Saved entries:
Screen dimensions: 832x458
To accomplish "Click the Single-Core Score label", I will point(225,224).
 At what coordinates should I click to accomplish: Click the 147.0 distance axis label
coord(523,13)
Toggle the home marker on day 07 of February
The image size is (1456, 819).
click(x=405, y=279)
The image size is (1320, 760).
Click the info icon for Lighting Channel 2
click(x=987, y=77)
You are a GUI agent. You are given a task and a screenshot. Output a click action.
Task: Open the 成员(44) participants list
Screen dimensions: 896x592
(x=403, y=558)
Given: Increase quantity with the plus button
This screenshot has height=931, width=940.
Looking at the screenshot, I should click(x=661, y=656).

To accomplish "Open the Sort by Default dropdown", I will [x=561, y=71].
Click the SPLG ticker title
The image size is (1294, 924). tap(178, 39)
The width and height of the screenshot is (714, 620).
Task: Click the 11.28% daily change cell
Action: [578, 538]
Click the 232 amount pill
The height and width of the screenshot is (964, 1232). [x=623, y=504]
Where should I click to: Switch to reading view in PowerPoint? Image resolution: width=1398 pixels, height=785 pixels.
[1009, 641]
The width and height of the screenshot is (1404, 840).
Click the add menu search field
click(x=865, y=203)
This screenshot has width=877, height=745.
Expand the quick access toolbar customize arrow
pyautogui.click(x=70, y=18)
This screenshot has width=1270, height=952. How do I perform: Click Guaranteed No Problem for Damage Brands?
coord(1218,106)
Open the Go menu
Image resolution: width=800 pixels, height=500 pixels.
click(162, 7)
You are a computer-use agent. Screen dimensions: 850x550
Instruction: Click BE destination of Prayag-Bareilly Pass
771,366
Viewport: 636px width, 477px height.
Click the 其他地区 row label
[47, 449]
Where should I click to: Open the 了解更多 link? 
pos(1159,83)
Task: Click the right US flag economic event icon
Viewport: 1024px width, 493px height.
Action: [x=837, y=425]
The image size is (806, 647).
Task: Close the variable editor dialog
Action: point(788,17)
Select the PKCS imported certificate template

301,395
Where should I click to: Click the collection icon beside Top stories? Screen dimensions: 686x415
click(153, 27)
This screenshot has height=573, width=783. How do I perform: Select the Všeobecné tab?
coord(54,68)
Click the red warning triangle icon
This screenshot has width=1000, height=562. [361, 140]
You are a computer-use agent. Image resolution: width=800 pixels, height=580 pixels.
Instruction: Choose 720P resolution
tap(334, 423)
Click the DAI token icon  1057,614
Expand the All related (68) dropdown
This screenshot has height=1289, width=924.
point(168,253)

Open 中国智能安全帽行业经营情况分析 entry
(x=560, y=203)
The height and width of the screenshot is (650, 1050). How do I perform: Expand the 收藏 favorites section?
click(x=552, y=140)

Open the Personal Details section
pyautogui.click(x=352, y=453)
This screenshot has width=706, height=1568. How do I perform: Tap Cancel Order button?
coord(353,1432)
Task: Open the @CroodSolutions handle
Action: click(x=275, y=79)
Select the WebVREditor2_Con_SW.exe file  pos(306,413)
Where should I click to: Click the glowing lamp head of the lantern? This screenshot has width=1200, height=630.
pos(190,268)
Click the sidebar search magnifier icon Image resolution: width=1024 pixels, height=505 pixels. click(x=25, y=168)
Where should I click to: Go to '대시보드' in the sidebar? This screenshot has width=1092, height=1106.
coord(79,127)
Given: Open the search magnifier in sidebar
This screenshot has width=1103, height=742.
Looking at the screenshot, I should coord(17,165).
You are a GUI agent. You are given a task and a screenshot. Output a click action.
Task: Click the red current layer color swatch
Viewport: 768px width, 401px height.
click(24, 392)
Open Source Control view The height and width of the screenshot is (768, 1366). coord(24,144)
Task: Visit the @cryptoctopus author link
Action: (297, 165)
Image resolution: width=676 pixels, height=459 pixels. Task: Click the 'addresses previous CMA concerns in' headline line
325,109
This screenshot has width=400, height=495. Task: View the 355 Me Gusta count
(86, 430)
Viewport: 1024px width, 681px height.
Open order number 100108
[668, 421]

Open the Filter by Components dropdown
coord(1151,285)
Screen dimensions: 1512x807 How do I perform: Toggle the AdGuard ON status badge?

Exercise prompt
Every entry is to be repeated exactly as it stands.

Output of the exercise
Screen dimensions: 832x458
To accomplish "Click the Single-Core Score label", I will point(225,224).
 At what coordinates should I click to accomplish: Click the 147.0 distance axis label
coord(523,13)
Toggle the home marker on day 07 of February
The image size is (1456, 819).
click(x=405, y=279)
The image size is (1320, 760).
Click the info icon for Lighting Channel 2
click(x=987, y=77)
You are a GUI agent. You are given a task and a screenshot. Output a click action.
Task: Open the 成员(44) participants list
Screen dimensions: 896x592
(x=403, y=558)
Given: Increase quantity with the plus button
This screenshot has height=931, width=940.
Looking at the screenshot, I should click(x=661, y=656).

To accomplish "Open the Sort by Default dropdown", I will [x=561, y=71].
Click the SPLG ticker title
The image size is (1294, 924). tap(178, 39)
The width and height of the screenshot is (714, 620).
Task: Click the 11.28% daily change cell
Action: [578, 538]
Click the 232 amount pill
The height and width of the screenshot is (964, 1232). [x=623, y=504]
Where should I click to: Switch to reading view in PowerPoint? Image resolution: width=1398 pixels, height=785 pixels.
[1009, 641]
The width and height of the screenshot is (1404, 840).
Click the add menu search field
click(x=865, y=203)
This screenshot has width=877, height=745.
Expand the quick access toolbar customize arrow
pyautogui.click(x=70, y=18)
This screenshot has width=1270, height=952. How do I perform: Click Guaranteed No Problem for Damage Brands?
coord(1218,106)
Open the Go menu
Image resolution: width=800 pixels, height=500 pixels.
click(162, 7)
You are a computer-use agent. Screen dimensions: 850x550
Instruction: Click BE destination of Prayag-Bareilly Pass
771,366
Viewport: 636px width, 477px height.
Click the 其他地区 row label
[47, 449]
Where should I click to: Open the 了解更多 link? 
pos(1159,83)
Task: Click the right US flag economic event icon
Viewport: 1024px width, 493px height.
Action: [x=837, y=425]
The image size is (806, 647).
Task: Close the variable editor dialog
Action: point(788,17)
Select the PKCS imported certificate template

301,395
Where should I click to: Click the collection icon beside Top stories? Screen dimensions: 686x415
click(153, 27)
This screenshot has height=573, width=783. How do I perform: Select the Všeobecné tab?
coord(54,68)
Click the red warning triangle icon
This screenshot has width=1000, height=562. [361, 140]
You are a computer-use agent. Image resolution: width=800 pixels, height=580 pixels.
Instruction: Choose 720P resolution
tap(334, 423)
Click the DAI token icon  1057,614
Expand the All related (68) dropdown
This screenshot has height=1289, width=924.
point(168,253)

Open 中国智能安全帽行业经营情况分析 entry
(x=560, y=203)
The height and width of the screenshot is (650, 1050). How do I perform: Expand the 收藏 favorites section?
click(x=552, y=140)

Open the Personal Details section
pyautogui.click(x=352, y=453)
This screenshot has width=706, height=1568. How do I perform: Tap Cancel Order button?
coord(353,1432)
Task: Open the @CroodSolutions handle
Action: click(x=275, y=79)
Select the WebVREditor2_Con_SW.exe file  pos(306,413)
Where should I click to: Click the glowing lamp head of the lantern? This screenshot has width=1200, height=630.
pos(190,268)
Click the sidebar search magnifier icon Image resolution: width=1024 pixels, height=505 pixels. click(x=25, y=168)
Where should I click to: Go to '대시보드' in the sidebar? This screenshot has width=1092, height=1106.
coord(79,127)
Given: Open the search magnifier in sidebar
This screenshot has width=1103, height=742.
Looking at the screenshot, I should coord(17,165).
You are a GUI agent. You are given a task and a screenshot. Output a click action.
Task: Click the red current layer color swatch
Viewport: 768px width, 401px height.
click(24, 392)
Open Source Control view The height and width of the screenshot is (768, 1366). coord(24,144)
Task: Visit the @cryptoctopus author link
Action: (297, 165)
Image resolution: width=676 pixels, height=459 pixels. Task: Click the 'addresses previous CMA concerns in' headline line
325,109
This screenshot has width=400, height=495. Task: View the 355 Me Gusta count
(86, 430)
Viewport: 1024px width, 681px height.
Open order number 100108
[668, 421]

Open the Filter by Components dropdown
coord(1151,285)
Screen dimensions: 1512x807 How do I perform: Toggle the AdGuard ON status badge?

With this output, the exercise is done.